The Indriyas are the five senses (sight, smell, taste, hearing, touch). Each one should be capable of identifying its respective objects clearly and correctly. Each of the senses should be used properly – neither too little, nor excessively, nor in an inappropriate manner.
The Manas, or mind, should be balanced, calm and satisfied.
The Atma, or soul, is that which is separate from the physical body, yet responsible for its actions. It stresses the importance of each individual recognizing right from wrong, and acting upon that at the proper time. It can also include introspection, seeking and understanding that each person ultimately seeks.
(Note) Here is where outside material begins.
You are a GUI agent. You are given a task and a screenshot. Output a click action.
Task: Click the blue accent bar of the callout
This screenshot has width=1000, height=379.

During the course of each day, we are all faced with situations old and new, which may take us away from feeling ‘centered’. A nice simple practice that I would like to share with all is …
Sit for a few moments even in the midst of turbulence and bring your focus to your natural breath and observe it for a few moments (your eyes can stay open). Next, focus inside your chest and feel ‘yourself’ inside of you. It will gently bring a shift into your awareness and reflect upon your nervous system. The mind will begin to develop calmness as you enter into your center of being. Decisions made from one’s center are connected to the Highest Truth. This is a practice to be practiced daily. The more it is practiced, the easier it becomes to stay in balance. Balance is a constant effort. However, when one is balanced, there is no effort in being.